All constructs were sequenced to confirm the expected modifications and lack of adventitious mutations in regions subjected to PCR.

Donor and recipient plasmid libraries

pACD2-EcI5 donor plasmid libraries used in selection experiments contain randomized nucleotide residues at EBS1 positions −7 to −1, EBS2 positions −13 to −7, or EBS3 position +1. The EBS1 and EBS2 libraries also contain randomized nucleotide residues at the corresponding IBS1 and IBS2 positions in the 5′ exon to provide complementary sequences that can base-pair with the randomized EBS1 and EBS2 sequences for RNA splicing. The libraries were constructed by a two-step PCR of pACD2-EcI5 with primers that introduce the random nucleotide residues. In the first step, two parallel PCRs were done using the following primers: EBS1 library, primers EcI5IBS1-N + EcI5BASWT and EcI5EBS1-N + EcI5AVA2AS; EBS2 library, primers EcI5IBS2-N + EcI5EBS2-N and EcI5EBS1WT + EcI5AVA2AS; and EBS3 library, primers pACD229s + EcI5 347a and EcI5EBS3N + EcI5AVA2AS (Supplemental Table 2). In the second step, the gel-purified PCR products from the first step were used as templates in a second PCR with the outside primers (underlined), which append XbaI and AvaII sites. The products were digested with XbaI and AvaII and swapped for the corresponding fragment of a pACD2-EcI5 intermediate plasmid that contained a stuffer 33-bp oligonucleotide inserted between the XbaI and AvaII sites. The use of this intermediate eliminates the possibility of library contamination by undigested or self-ligated wild-type donor plasmids.
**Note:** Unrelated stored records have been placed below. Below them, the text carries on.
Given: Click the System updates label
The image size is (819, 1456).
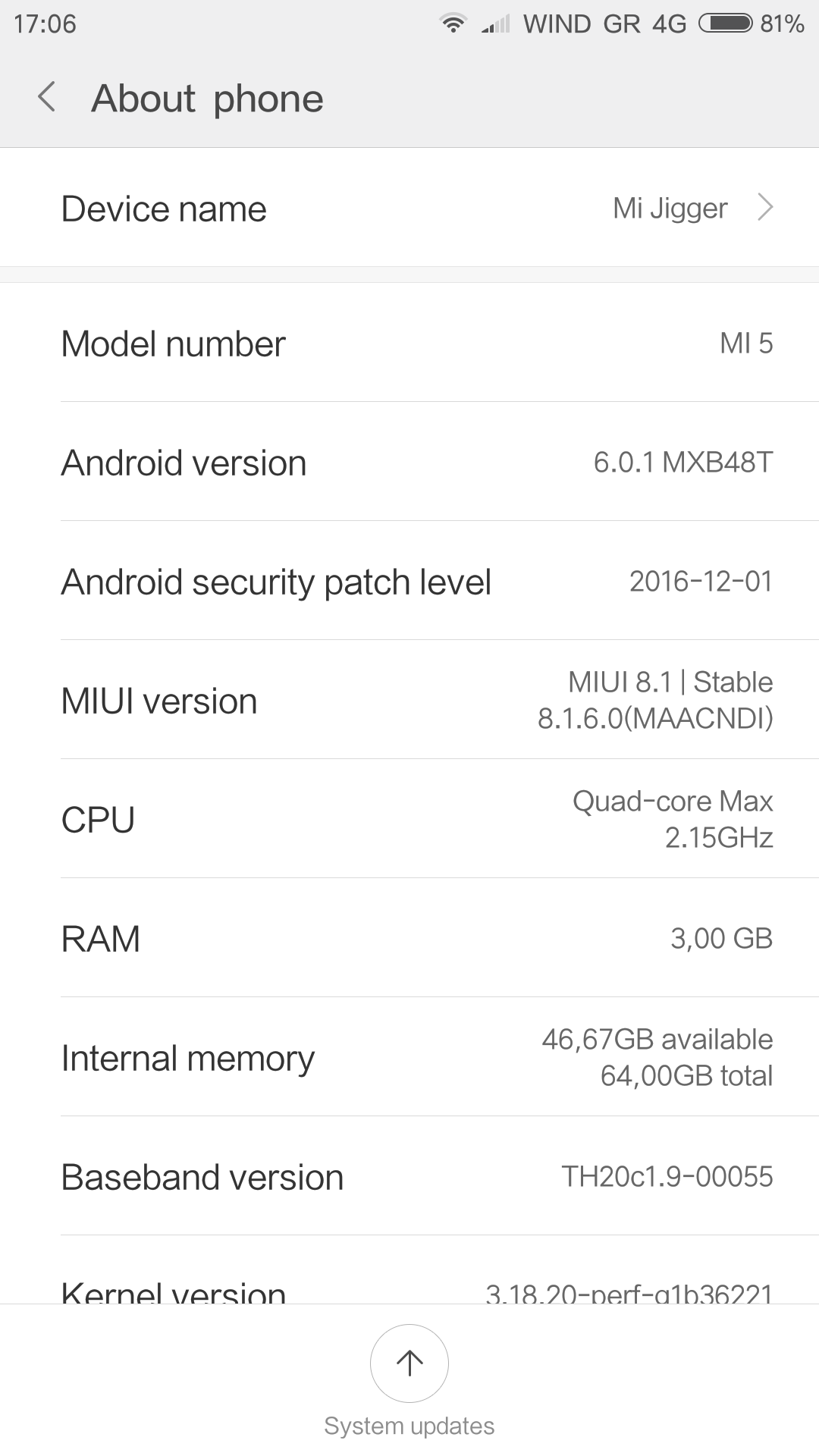Looking at the screenshot, I should (410, 1426).

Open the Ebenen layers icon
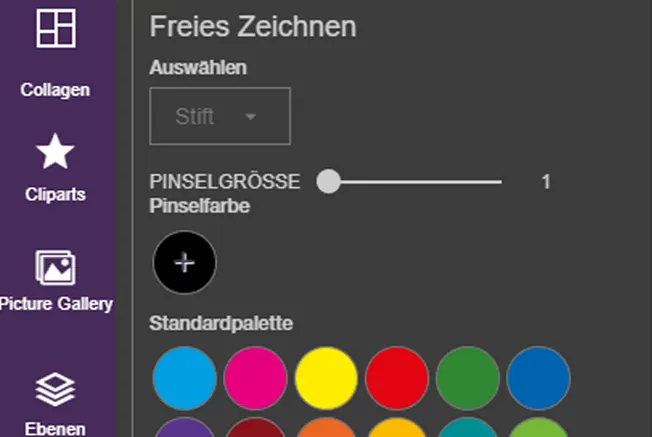[56, 389]
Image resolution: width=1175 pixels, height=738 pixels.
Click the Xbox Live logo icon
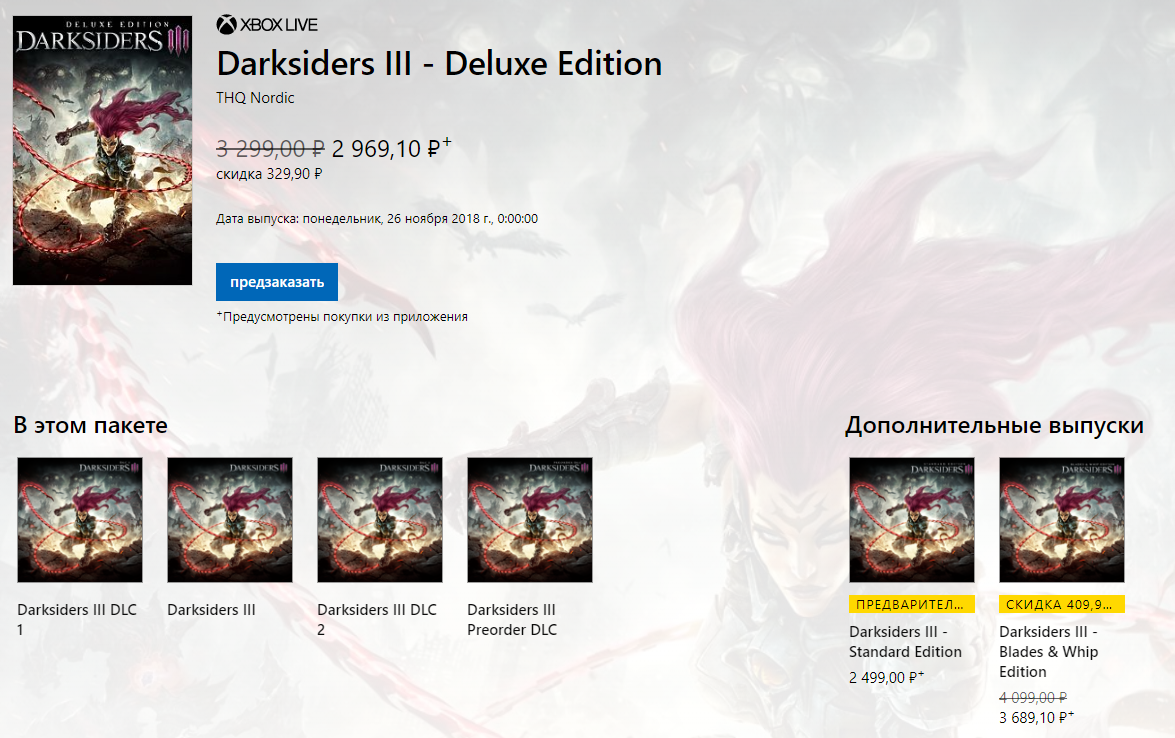(226, 25)
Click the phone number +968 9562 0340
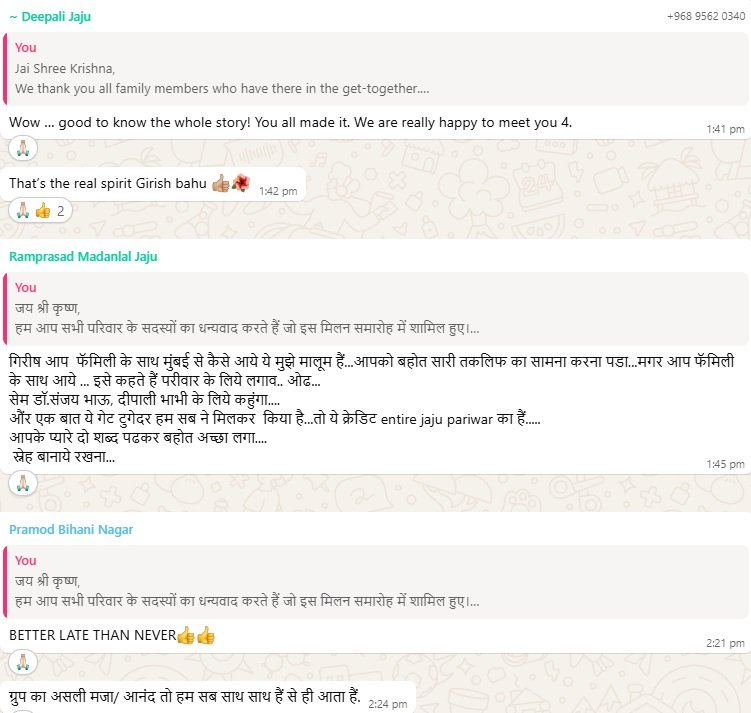 click(x=706, y=16)
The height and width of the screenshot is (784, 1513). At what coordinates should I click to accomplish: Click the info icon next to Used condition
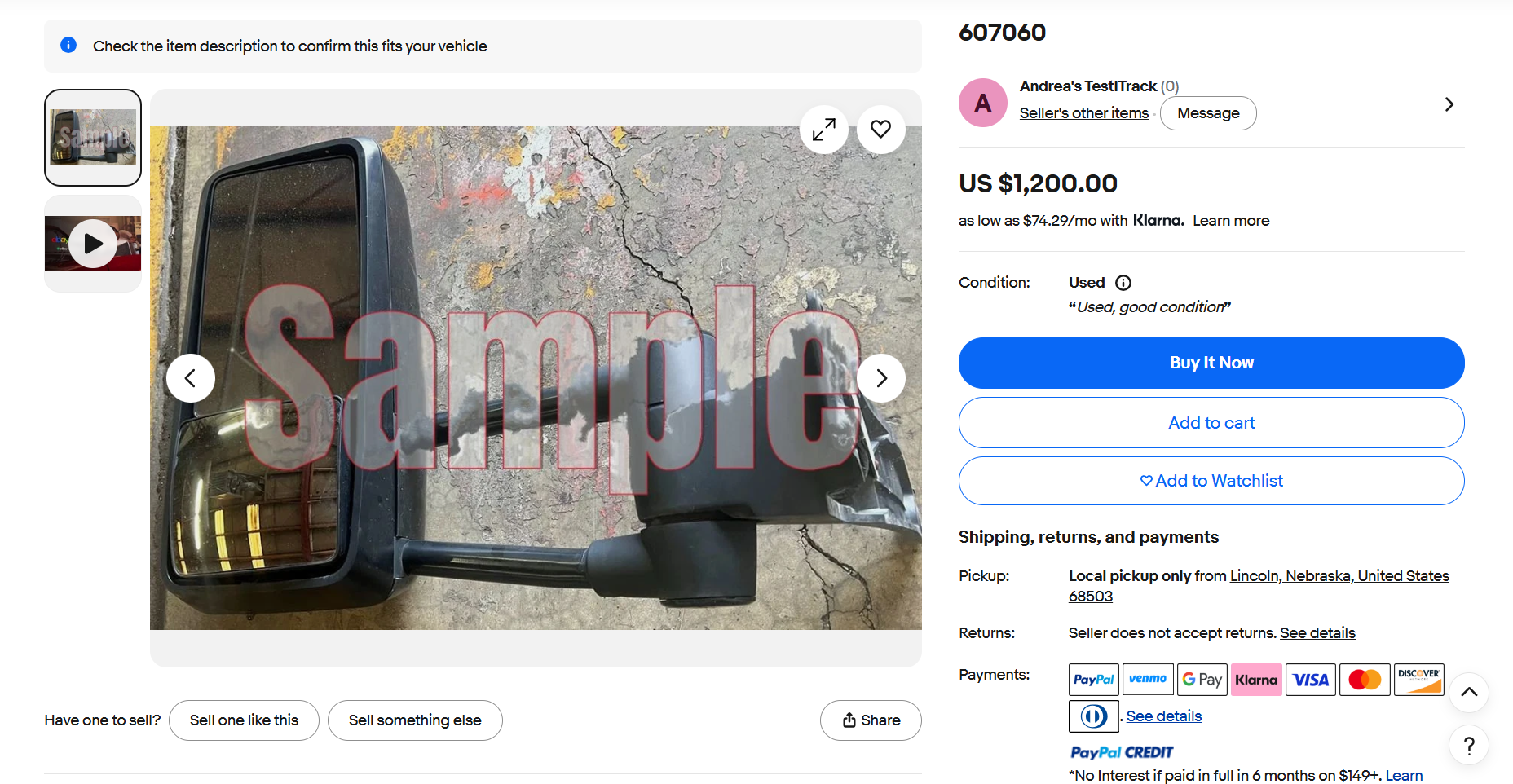point(1123,283)
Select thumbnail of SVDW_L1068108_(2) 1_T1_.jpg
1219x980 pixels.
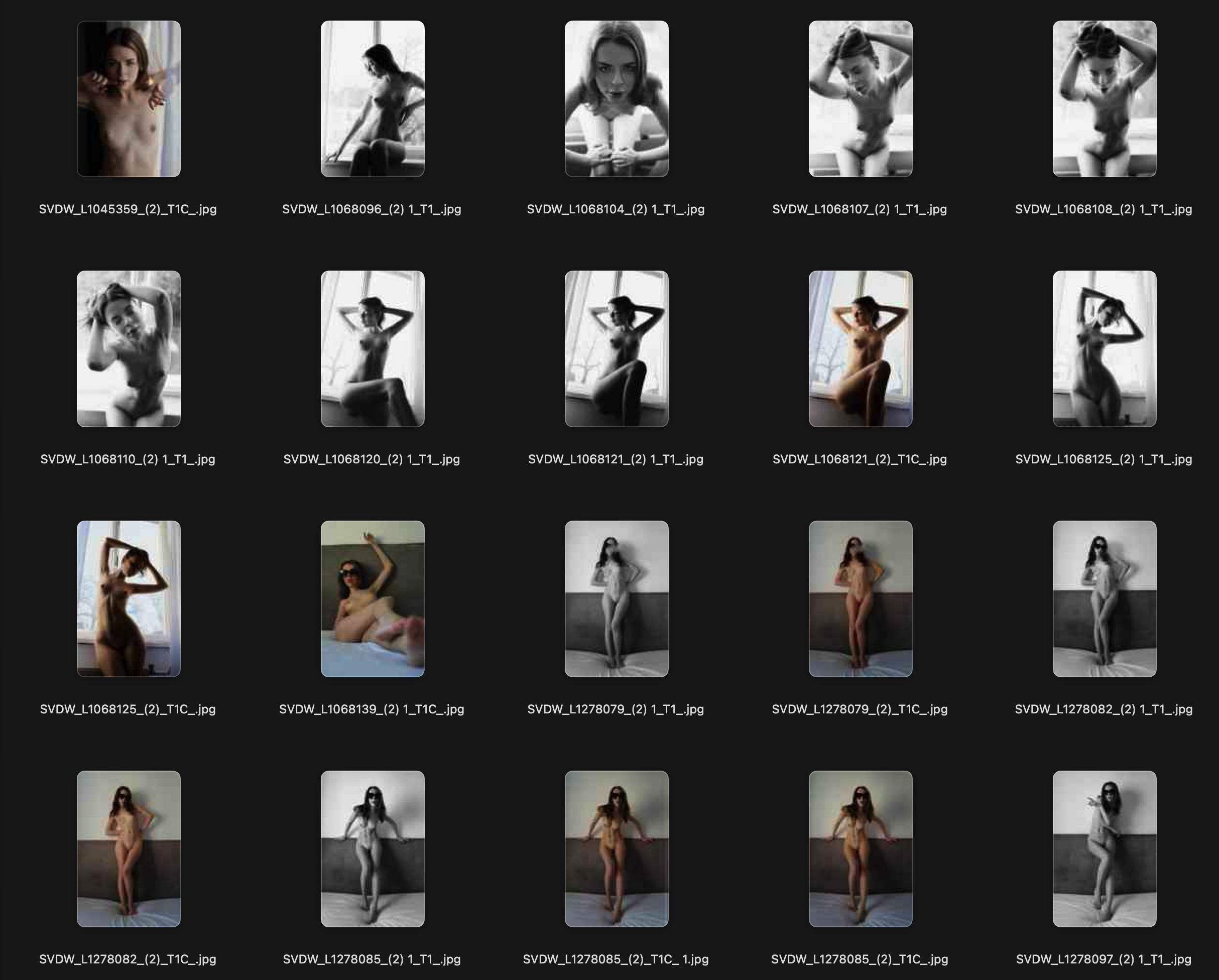tap(1104, 99)
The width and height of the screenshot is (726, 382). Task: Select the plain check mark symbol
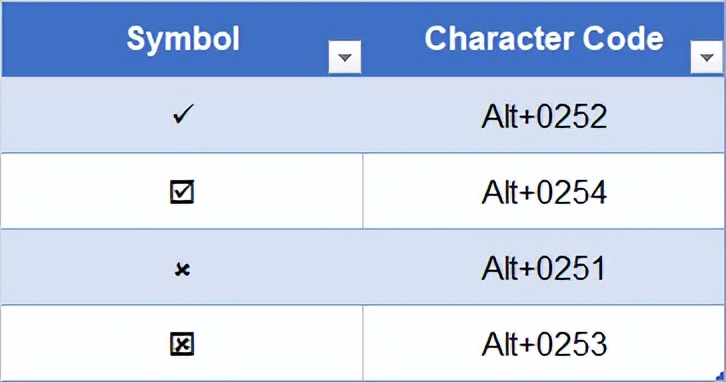182,114
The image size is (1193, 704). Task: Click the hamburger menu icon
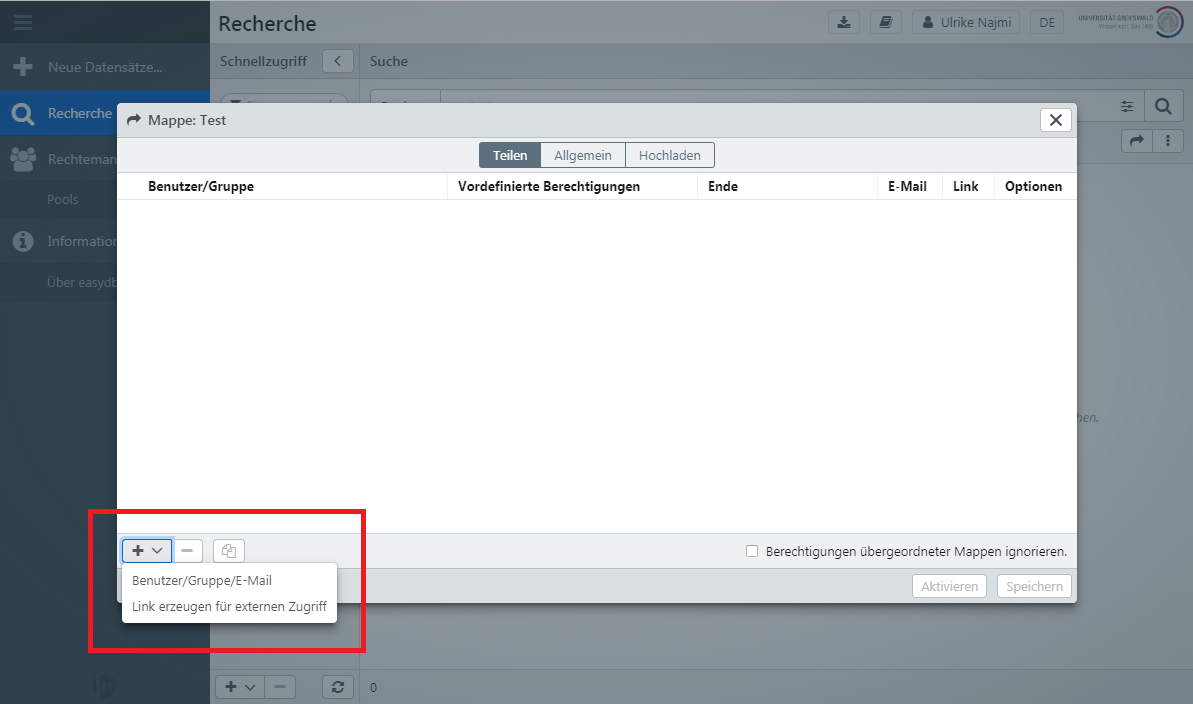22,22
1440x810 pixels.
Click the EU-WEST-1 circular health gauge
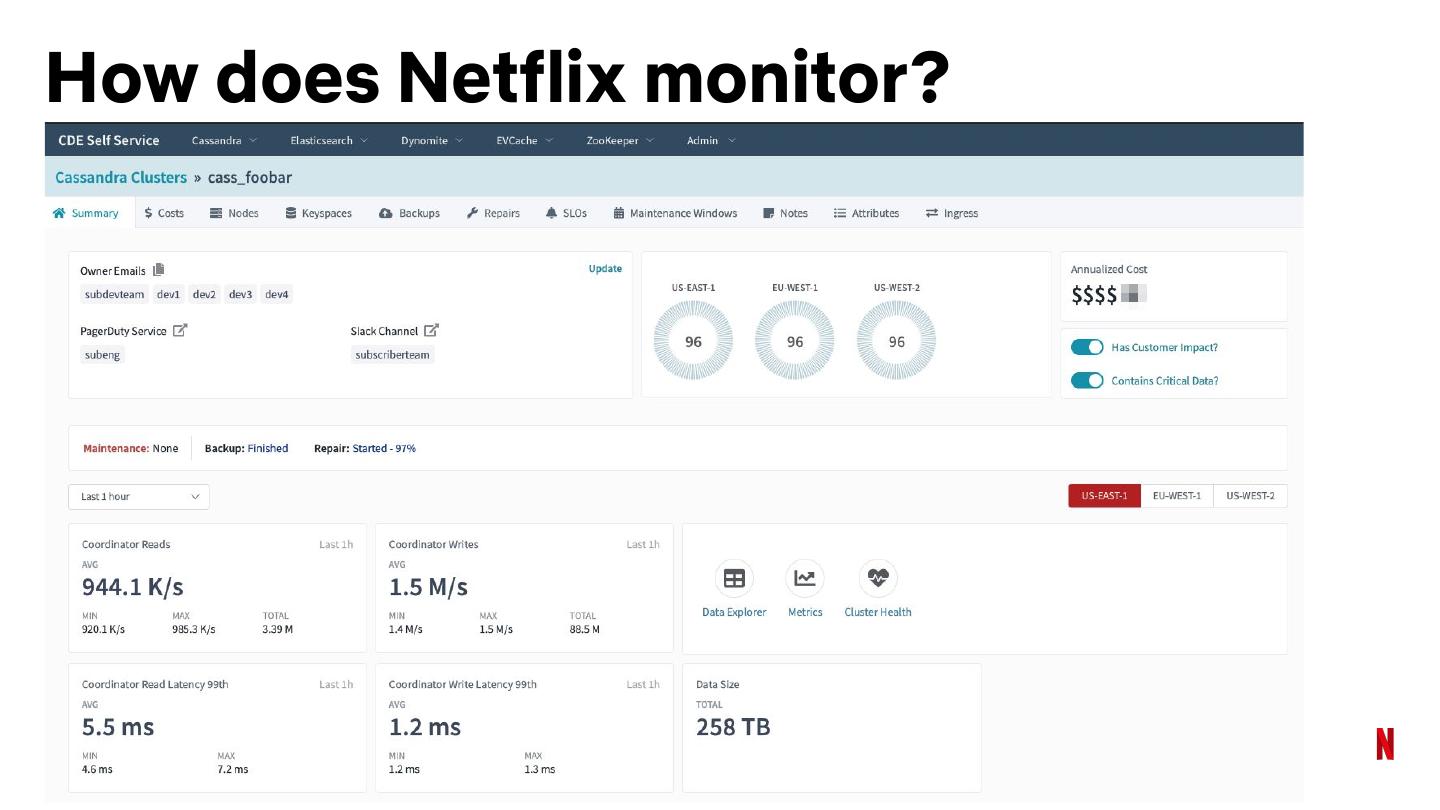pyautogui.click(x=794, y=342)
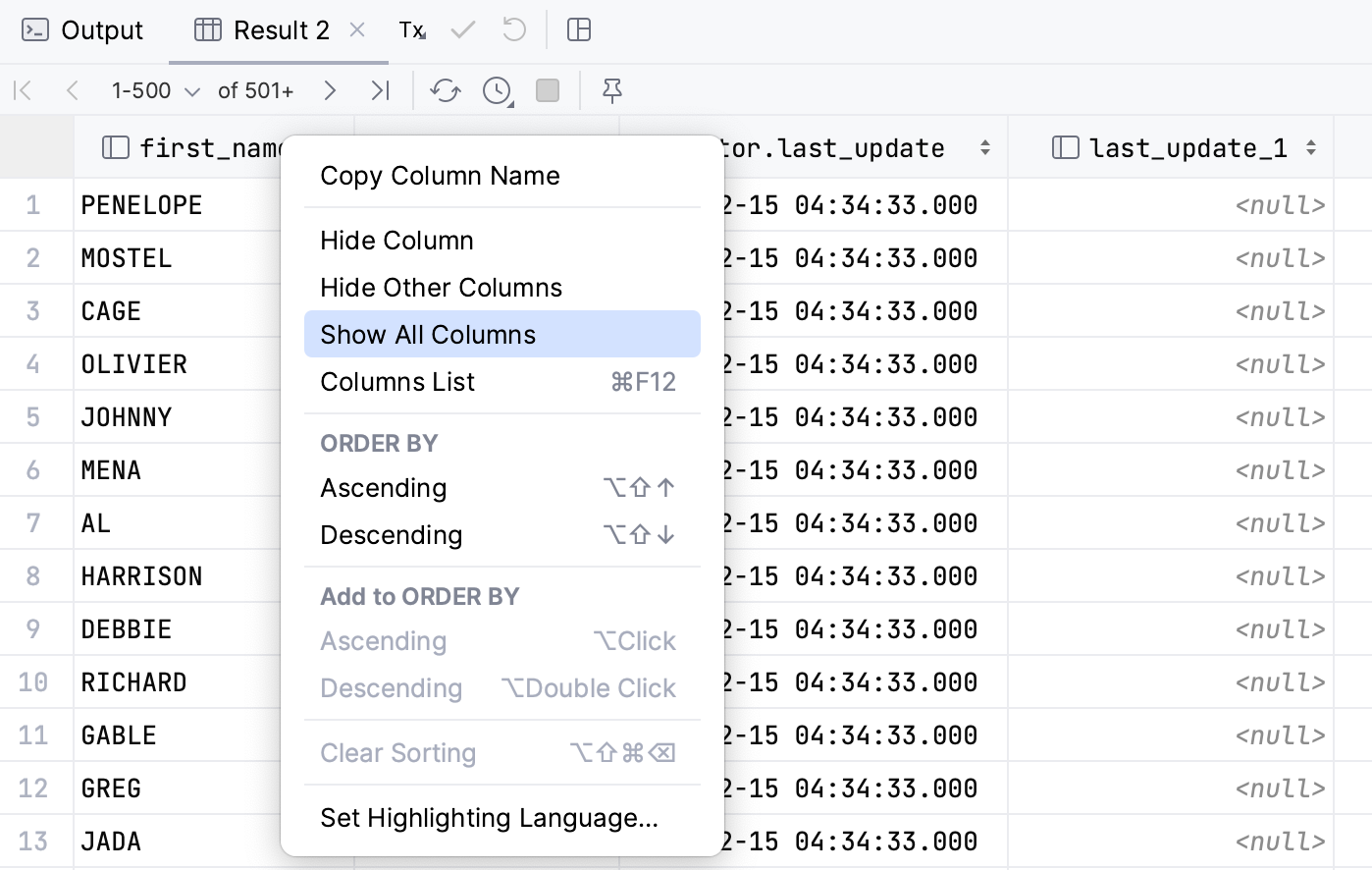Reload the page with the refresh icon
Screen dimensions: 1372x870
coord(445,91)
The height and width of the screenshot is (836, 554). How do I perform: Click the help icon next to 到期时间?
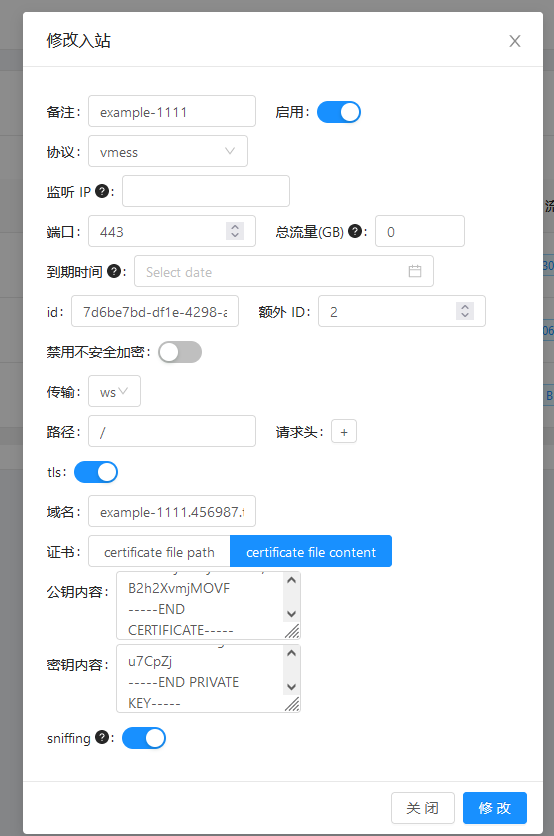coord(114,271)
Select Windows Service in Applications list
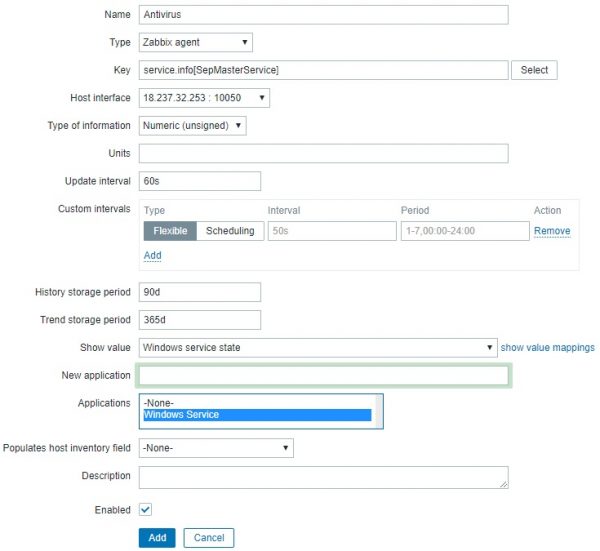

Recipient plasmid libraries containing random nucleotide residues at different target site positions were constructed by PCR using primers that introduce random bases at the desired positions and append AatII and EcoRI sites, enabling the segment to be swapped for the corresponding segment of pBRR3-ltrB. Libraries and the primers used to construct them were as follows: −35 to −14/+2 to +20 library, EcI5-5′N22 + EcI5-3′N19; IBS1 library, EcI5 IBS1A + EcI5 IBS1S; IBS2 library, EcI5 IBS2A + EcI5 IBS2S; and IBS3 library, EcI5 IBS3A + EcI5IBS3S (Supplemental Table 2).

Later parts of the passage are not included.